Extracted records:
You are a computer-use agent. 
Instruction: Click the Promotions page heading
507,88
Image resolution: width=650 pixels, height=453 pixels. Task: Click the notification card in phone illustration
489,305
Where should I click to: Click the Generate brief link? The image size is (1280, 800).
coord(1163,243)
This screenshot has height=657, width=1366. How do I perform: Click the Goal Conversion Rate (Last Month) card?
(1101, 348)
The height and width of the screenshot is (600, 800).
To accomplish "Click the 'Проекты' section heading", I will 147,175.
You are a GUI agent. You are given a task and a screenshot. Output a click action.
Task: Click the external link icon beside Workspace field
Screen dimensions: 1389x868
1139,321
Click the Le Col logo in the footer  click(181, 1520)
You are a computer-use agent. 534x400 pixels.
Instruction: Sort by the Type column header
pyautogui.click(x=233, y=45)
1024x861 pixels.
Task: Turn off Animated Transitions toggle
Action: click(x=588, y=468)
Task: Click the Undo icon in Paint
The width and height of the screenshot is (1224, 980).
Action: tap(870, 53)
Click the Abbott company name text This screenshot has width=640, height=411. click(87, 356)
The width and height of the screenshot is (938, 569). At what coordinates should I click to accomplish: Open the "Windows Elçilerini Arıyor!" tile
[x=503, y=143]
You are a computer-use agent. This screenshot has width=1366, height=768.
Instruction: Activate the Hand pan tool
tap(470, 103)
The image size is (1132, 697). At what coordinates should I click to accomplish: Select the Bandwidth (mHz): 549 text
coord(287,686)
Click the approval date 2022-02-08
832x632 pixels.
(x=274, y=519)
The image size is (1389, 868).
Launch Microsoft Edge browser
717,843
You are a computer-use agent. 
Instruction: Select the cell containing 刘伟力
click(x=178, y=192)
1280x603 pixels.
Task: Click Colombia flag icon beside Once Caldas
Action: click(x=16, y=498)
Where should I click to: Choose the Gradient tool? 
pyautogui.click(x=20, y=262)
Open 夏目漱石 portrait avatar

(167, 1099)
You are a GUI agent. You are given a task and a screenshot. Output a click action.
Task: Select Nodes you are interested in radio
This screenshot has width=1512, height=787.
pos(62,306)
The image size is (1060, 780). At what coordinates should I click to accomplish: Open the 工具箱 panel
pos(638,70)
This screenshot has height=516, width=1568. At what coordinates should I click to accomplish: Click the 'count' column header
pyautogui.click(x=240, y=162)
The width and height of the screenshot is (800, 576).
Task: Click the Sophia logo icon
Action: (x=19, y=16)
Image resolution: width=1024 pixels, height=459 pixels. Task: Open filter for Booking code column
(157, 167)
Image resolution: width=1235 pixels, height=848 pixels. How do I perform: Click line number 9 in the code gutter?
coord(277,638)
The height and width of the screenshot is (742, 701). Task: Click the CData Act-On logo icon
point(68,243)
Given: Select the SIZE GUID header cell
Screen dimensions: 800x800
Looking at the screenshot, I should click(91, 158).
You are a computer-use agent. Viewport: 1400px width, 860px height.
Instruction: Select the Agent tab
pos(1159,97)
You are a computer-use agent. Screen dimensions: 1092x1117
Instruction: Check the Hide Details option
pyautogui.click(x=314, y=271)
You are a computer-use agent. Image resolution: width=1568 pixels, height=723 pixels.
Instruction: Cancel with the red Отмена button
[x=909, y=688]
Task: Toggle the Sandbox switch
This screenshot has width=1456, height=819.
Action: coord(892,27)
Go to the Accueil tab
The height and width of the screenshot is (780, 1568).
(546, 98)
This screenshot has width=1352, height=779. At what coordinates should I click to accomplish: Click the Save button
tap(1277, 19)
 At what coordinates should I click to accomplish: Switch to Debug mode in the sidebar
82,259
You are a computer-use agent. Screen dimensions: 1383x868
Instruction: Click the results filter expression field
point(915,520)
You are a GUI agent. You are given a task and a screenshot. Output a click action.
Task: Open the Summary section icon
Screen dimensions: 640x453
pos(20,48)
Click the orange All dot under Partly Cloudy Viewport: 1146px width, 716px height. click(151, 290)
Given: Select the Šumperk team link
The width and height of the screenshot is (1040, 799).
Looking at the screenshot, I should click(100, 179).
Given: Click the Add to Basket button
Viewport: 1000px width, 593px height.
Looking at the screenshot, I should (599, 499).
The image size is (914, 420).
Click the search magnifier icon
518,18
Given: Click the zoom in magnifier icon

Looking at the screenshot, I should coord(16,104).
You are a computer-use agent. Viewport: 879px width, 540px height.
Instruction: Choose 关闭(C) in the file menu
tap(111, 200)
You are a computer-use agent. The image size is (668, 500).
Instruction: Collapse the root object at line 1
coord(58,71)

Problem:
Each line in the data above either holds "section" or does not. State how many do, as a bare number.

Task response:
2